For example, if we want to run a simple geometry optimization using ADF we can use the |ADFJob| class.

In this case we are optimizing the water dimer at the ``BP86-D3(BJ)/TZ2P`` level.
To handle the ADF settings you can refer to the GUI. For example, to use a specific functional simply enter the name of the functional as it appears in the ADF GUI. The same applies to pretty much all settings. The |ADFJob| class will handle everything in the background for you.

The job will be run in the ``./calculations/GO_water_dimer`` directory. The :mod:`tcutility.job` package will handle running of the calculation as well. It will detect if your platform supports slurm and if it does, will use ``sbatch`` to run your calculations.
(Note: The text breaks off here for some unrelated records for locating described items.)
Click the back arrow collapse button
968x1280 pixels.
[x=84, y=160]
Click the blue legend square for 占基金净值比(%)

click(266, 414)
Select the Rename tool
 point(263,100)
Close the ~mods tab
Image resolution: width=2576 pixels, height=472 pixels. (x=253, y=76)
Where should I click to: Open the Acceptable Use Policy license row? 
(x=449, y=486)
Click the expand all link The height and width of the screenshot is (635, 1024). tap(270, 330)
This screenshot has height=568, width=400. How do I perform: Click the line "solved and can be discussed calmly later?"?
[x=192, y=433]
Otherwise, it will simply run the calculation locally.

.. tabs::

	.. group-tab:: Runscript (:download:`󠀠download <../examples/job/GO_water_dimer.py>`)

		.. literalinclude:: ../examples/job/GO_water_dimer.py
		   :language: python
		   :linenos:

	.. group-tab:: XYZ-file (:download:`󠀠download <../examples/job/water_dimer.xyz>`)

		.. literalinclude:: ../examples/job/water_dimer.xyz

Fragment calculation using ADF
******************************

Another common usage of ADF is running a fragment calculation. This calculation requires setting up three different ADF jobs. Using the :mod:`tcutility.job` package allows you to set up and run these kinds of calculations in as little as 8 lines of code.

In this case we make use of a special xyz file format (see :func:`tcutility.molecule.guess_fragments`) which specifies the fragments. This saves us some work in setting up the calculations.

.. tabs::

	.. group-tab:: Runscript (:download:`󠀠download <../examples/job/frag_NH3BH3.py>`)

		.. literalinclude:: ../examples/job/frag_NH3BH3.py
		   :language: python
		   :linenos:

	.. group-tab:: XYZ-file (:download:`󠀠download <../examples/job/NH3BH3.xyz>`)

		.. literalinclude:: ../examples/job/NH3BH3.xyz